“SIZE MATTERS,” blared the cheekily suggestive marketing slogan for “Godzilla,” Sony’s 1998 reboot of the monster franchise, which turned out to be a disaster in all the wrong ways.

But does size matter?

William Morris and Endeavor thought so, responding to a toughening climate for talent agencies by finally consummating their lengthy flirtation, bulking up to battle CAA and gain leverage in their dealings with the studios. Yet while there’s considerable logic behind that move, the under-told story of the last decade has pivoted on the limited benefits of synergy amid a period reshaped by technological change, as well as conglomeration’s frequently unintended consequences.

In some instances, size has its obvious advantages. Yet the only real constant beyond change has been that bigger doesn’t automatically mean better.

Time Warner and AOL are still busy unraveling the merger they announced in 2000, which was quickly billed as the creation of a “digital media powerhouse.” By 2005, even one of the mega-marriage’s architects, former AOL co-founder Steve Case, was calling the union a bad idea in hindsight.

“When the merger was announced, analysts believed that Time Warner’s music, movies and magazines along with its cable systems would speed up AOL’s transition from phone dial-up to broadband, and that AOL’s Internet mentality would accelerate growth at Time Warner,” Case wrote in the Washington Post. “Neither has occurred.”

Loosely translated, this would be the corporate-speak equivalent of “Whoops.”

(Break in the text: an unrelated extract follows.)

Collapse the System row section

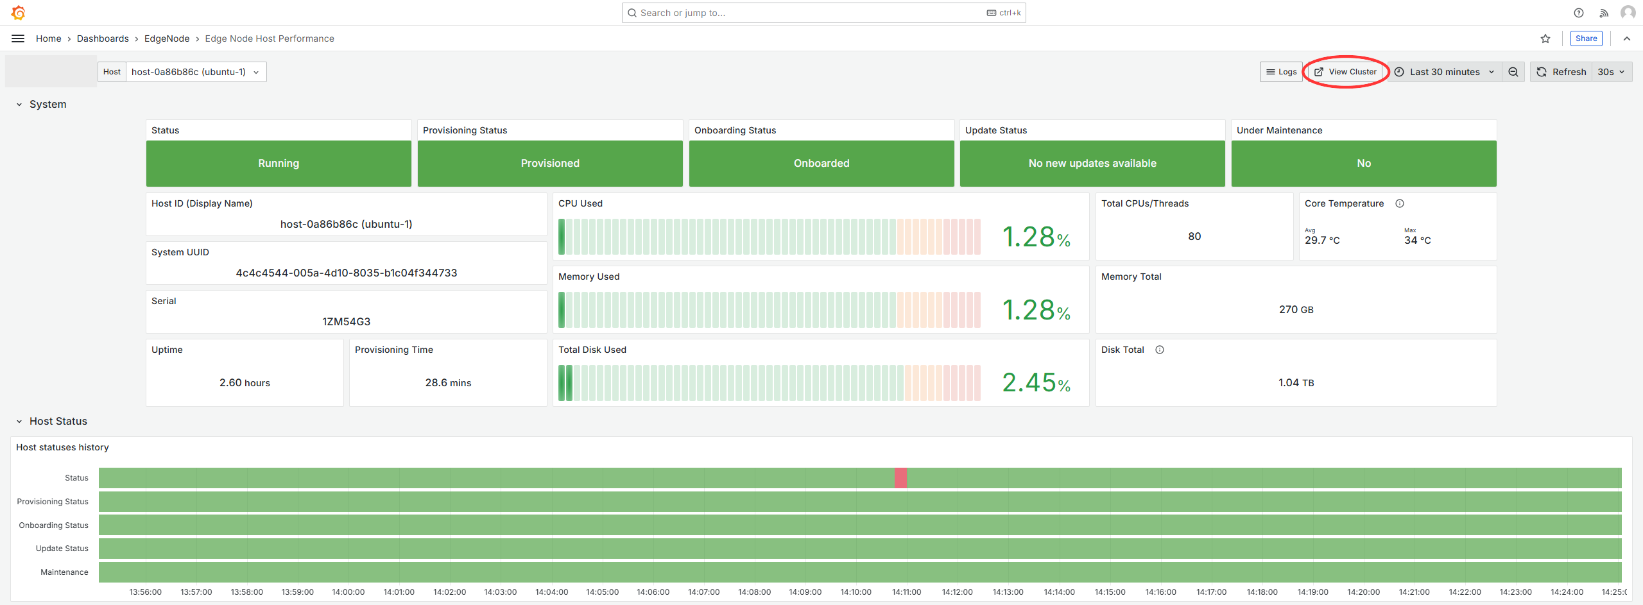point(19,105)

WHILE FEW transactions did more to render showbiz stock options worthless, AOL-Time Warner is by no means alone. Tribune’s Times Mirror acquisition was supposed to unlock synergies by combining the two entities’ newspapers and TV stations in Chicago, L.A. and New York. Today, Sam Zell’s reeling Waterloo is operating under bankruptcy protection.

Similarly, both CBS and News Corp. lobbied to expand the reach of their station groups by relaxing federal ownership caps, just as Clear Channel capitalized on radio deregulation. Yet the one-time cash cow known as local broadcasting is springing leaks all over.

Even the seemingly can’t-miss strategic value of shared studio-network parentage — made possible by the 1990s elimination of the financial interest and syndication rules — has prompted reconsideration. Insiders say some of the major networks are newly eager to order more programs from outside suppliers, cognizant of the fact that while hits continue to yield ancillary returns, producing failures for themselves (which happens more often than not) represents a double whammy to their financial bottom line.

Given today’s breakneck pace, there’s also a potential cost in the uncertainty created by undertaking major business combinations. Rivals, for example, immediately began pecking away at the new WME while the agency sorts out who stays and goes.

Of course, the alternative to getting bigger hasn’t necessarily worked out, either. Sumner Redstone’s capricious decision to split CBS from Viacom weakened both entities, and has prompted each to exhaust resources launching new ventures (CBS’ film unit, Viacom’s start-up movie network) to replace key assets (Paramount, Showtime) that they lost in the divorce.

THE ONE MOGUL who apparently remains unflaggingly committed to synergy is News Corp.’s Rupert Murdoch, enduring losses with his newspaper properties — and the associated grumbling from stockholders and Wall Street — for the prestige they bestow on his other holdings (or maybe just because he likes having them).

In what should be an interesting test of whether digital-age TV-print synergy is genuinely possible, former Fox News Channel exec John Moody has been tasked to “harness the power of News Corp.’s vast editorial resources” by coordinating the “company-wide sharing of news content.” It’s an interesting idea, but based on recent history, the News Corp.-level job sounds about as inviting as herding cats.

Variations of that “Size matters” slogan do regularly appear on TV, albeit without much of “Godzilla’s” subtlety. Mostly, they show in latenight penile-enlargement ads running on cable networks in a desperate attempt to gin up revenue — about as good a metaphor as there is to demonstrate the fallout from a flaccid economy.

So while becoming bigger can still pay off, that’s hardly a foregone conclusion anymore. That’s because lately, size doesn’t always count for as much as being smarter, more nimble, and just plain luckier.